### Tarefa A
No texto sobre Pignatari, de que material eram feitos os trajes de banho distribuídos aos convidados da festa de 31 de março de 1964?
### Tarefa B
Resuma o texto sobre Pignatari em duas frases.

=== Texto em estudo ===

O ímpeto de se divertir e promover diversão parecia imune às convulsões políticas e sociais que marcaram os anos 1960. Em 31 de março de 1964, meses após o fim do casamento com Ira, Pignatari deu uma festa em sua mansão no bairro do Morumbi, em São Paulo. Durante o evento, revelou aos convidados uma piscina oculta e distribuiu roupas de banho para todos. Os trajes, que pareciam de tecido, mas eram feitos de papel, desmancharam-se na água. A festa seguiu até a madrugada, quando um telefonema alertou o anfitrião sobre o golpe militar que se avizinhava.
No fim, edificações foram à venda por R$ 500
A despeito da fama de boa vida, o italiano naturalizado brasileiro era considerado um fenômeno nos negócios. Começou a atuar aos 20 anos, quando herdou uma empresa com 400 empregados. Em apenas seis anos, contava com 10 mil trabalhadores, atuando em áreas como laminação, mineração e fabricação de aviões.
No interior gaúcho, tinha quase 1,5 mil empregados. A relevância econômica da região levou o presidente Emílio Garrastazu Médici ao local para inaugurar, na década de 1970, um novo engenho. Os governadores Amaral de Souza e Walter Peracchi Barcelos também estiveram na vila.
Mas a conjuntura se modificou e, em 1974, Baby devolveu a CBC ao governo e deixou Minas do Camaquã. Em uma carta de despedida, disse lamentar que a circunstância fosse privá-lo "do convívio dos amigos e colaboradores" e agradeceu as "provas de amizade" da comunidade. Morreu três anos mais tarde, devido a uma leucemia.

=== Registros exibidos ===

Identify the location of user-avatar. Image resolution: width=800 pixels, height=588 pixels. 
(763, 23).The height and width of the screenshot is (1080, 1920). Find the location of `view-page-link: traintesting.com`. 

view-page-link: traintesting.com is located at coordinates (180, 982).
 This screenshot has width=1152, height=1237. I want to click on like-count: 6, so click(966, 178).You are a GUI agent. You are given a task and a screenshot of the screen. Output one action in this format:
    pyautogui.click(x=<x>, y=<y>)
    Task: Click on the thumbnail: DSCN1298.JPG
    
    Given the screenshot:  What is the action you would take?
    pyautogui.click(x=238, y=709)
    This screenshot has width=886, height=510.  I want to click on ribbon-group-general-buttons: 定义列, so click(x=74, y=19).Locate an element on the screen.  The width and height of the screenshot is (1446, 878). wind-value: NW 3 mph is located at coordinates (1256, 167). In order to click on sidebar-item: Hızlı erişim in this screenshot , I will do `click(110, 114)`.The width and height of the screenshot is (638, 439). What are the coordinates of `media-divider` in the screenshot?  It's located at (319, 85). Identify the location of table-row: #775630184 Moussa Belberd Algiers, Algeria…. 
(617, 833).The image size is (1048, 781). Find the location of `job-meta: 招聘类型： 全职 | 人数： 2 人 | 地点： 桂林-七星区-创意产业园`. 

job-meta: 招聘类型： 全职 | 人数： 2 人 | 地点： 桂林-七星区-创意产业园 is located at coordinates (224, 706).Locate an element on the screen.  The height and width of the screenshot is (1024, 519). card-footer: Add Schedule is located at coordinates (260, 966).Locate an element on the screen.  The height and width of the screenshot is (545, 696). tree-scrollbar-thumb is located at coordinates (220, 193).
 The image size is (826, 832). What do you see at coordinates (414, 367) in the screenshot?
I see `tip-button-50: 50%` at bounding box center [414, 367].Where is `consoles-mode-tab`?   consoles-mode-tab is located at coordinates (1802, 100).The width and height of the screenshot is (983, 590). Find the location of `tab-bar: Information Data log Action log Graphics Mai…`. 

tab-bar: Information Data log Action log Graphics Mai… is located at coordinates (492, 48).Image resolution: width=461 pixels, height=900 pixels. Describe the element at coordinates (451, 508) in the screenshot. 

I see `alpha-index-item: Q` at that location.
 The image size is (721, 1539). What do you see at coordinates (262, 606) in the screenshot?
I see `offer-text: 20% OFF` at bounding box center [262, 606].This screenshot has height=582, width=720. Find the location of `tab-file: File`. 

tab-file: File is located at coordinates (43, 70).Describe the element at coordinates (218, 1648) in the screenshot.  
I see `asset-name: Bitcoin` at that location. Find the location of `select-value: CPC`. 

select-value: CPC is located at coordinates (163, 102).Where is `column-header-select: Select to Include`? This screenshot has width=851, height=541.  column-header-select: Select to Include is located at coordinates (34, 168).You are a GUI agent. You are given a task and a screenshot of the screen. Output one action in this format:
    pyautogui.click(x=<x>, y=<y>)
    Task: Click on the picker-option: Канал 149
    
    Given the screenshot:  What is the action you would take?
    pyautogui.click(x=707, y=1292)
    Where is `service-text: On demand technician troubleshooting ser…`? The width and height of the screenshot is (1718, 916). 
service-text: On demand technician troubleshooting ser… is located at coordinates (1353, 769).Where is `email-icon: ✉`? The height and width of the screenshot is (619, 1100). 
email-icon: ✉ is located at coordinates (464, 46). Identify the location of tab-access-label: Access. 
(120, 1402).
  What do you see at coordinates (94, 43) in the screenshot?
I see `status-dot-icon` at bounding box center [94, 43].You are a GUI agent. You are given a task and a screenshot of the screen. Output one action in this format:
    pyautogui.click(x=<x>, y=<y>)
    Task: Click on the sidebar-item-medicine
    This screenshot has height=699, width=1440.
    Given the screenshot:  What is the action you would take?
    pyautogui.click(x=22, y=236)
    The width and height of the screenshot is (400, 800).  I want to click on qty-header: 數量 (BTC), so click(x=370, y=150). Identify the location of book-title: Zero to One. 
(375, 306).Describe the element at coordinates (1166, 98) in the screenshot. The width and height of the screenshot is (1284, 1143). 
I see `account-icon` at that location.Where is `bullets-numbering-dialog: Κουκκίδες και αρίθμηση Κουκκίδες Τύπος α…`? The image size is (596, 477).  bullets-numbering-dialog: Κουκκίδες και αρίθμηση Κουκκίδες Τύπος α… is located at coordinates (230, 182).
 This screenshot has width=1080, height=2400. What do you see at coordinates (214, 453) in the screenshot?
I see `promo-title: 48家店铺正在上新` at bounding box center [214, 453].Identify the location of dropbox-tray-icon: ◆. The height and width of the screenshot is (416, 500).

===

### Sua resposta A
De papel.

### Sua resposta B
Em 31 de março de 1964, Pignatari deu uma festa em sua mansão no Morumbi, com trajes de banho de papel que se desmancharam na água, e a festa seguiu até a madrugada, quando um telefonema o alertou sobre o golpe militar. Considerado um fenômeno nos negócios, ele passou de 400 para 10 mil trabalhadores em seis anos, mas em 1974 devolveu a CBC ao governo, deixou Minas do Camaquã e morreu três anos depois, de leucemia.